Ceux qu’il fit ici-bas sont laborieux et tristes. Nous les avons tous, ramassés dans quelques volumes, raccourci d’une longue, d’une puissante vie humaine. Une œuvre littéraire, c’est une vie ; et de même qu’il y a dans chaque existence des jours qu’on voudrait effacer, il reste dans toute œuvre des pages qu’il eût fallu détruire. Tourguénef en a laissé échapper quelques-unes ; mais l’ensemble de son legs est bon, est sain. Disons-le bien en quittant cet homme, — parce que, en dépit des doctrines contraires, cela seul importe, cela seul est l’honneur de quiconque tient une plume, — dans presque tous ses livres, un noble souffle passe, élève et réchauffe le cœur. C’est peu de chose et c’est beaucoup, ce souffle léger resté d’une ombre, qui nourrira à jamais des milliers d’âmes.
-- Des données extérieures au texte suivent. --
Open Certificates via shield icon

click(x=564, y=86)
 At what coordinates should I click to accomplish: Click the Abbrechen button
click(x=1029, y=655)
Ivan Serguiévitch a disparu comme ces paysans de son pays d’Orel, qui vont semant le grain dans les labours d’automne ; la plaine de blé est immense, le sillon noir fuit à l’infini ; l’homme le remonte, décroît, s’évanouit dans la brume et va s’asseoir, épuisé de fatigue, là-bas derrière les versants ; s’il est trop vieux, si quelque mal le prend cet hiver, on le couchera sous son labour, on l’oubliera. Qu’importe ? Disparais, pauvre homme de peine qui agitais tes bras dans le vide, sur la terre nue. La semence demeure et vit ; aux soleils de l’été prochain, le blé va sortir, mûrir, rouler sur la steppe des vagues d’or, et dispenser aux multitudes le bon pain, le pain de force et de courage.